◆ **Passage shown**

Most nights, she never touches it. But knowing it's there, and that some unethical operators don't have one at all, keeps her sharp.

Laser FX programming looks glamorous from the crowd. Beams slice through arena fog, dancing perfectly in sync with thundering basslines and soaring guitar solos.

What spectators don't see is the invisible architecture of safety protocols that separates legitimate productions from dangerous shortcuts.

The E-stop button represents the final safeguard, a last-ditch effort when something goes catastrophically wrong.

And in an industry where operators sometimes skip it entirely, that distinction matters more than audiences realize.

The Button Nobody Wants to Press

During a typical show, Meganne Money's hands stay busy. Operating lasers in real-time demands constant attention: triggering cues, adjusting parameters, and watching termination points.

Her current tour has spanned 123 shows over an entire year, and throughout that run, the E-stop has remained what it should be: emergency backup, not standard operating procedure.

The button exists precisely so she doesn't need it. Proper zoning, careful programming, and vigilant operation handle 99% of potential issues before they become crises.

◆ **Supplied data**
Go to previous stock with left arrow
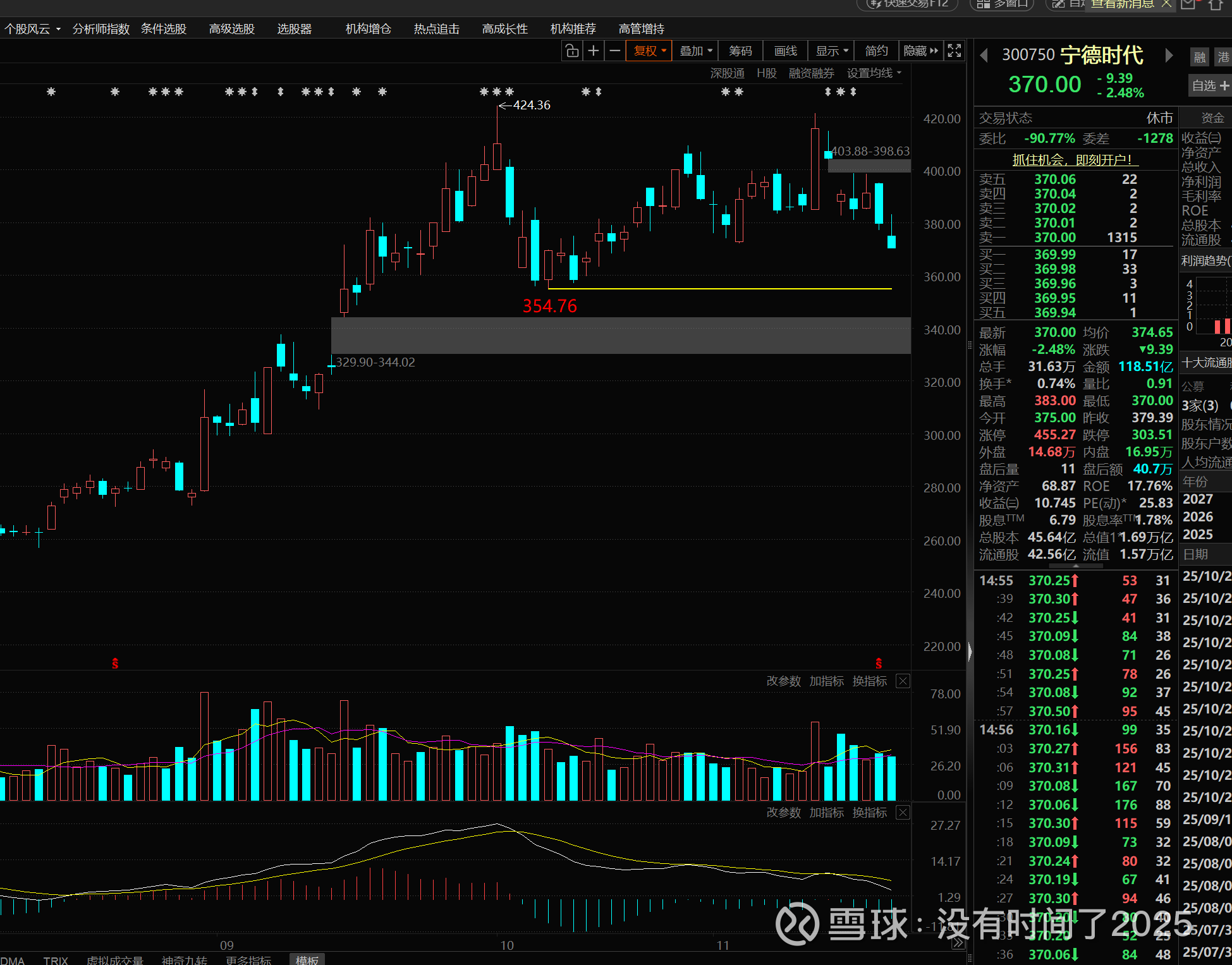 [984, 56]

◆ **Task instructions**
1) In the passage about laser show safety, swap "spectators" for "concertgoers" and write out the text starting with "What spectators don't" and going on through "watching termination points.".
2) According to the passage about laser show safety, how many shows has Meganne Money's current tour spanned?

◆ **Set of answers**
1)
What concertgoers don't see is the invisible architecture of safety protocols that separates legitimate productions from dangerous shortcuts.

The E-stop button represents the final safeguard, a last-ditch effort when something goes catastrophically wrong.

And in an industry where operators sometimes skip it entirely, that distinction matters more than audiences realize.

The Button Nobody Wants to Press

During a typical show, Meganne Money's hands stay busy. Operating lasers in real-time demands constant attention: triggering cues, adjusting parameters, and watching termination points.

2) 123 shows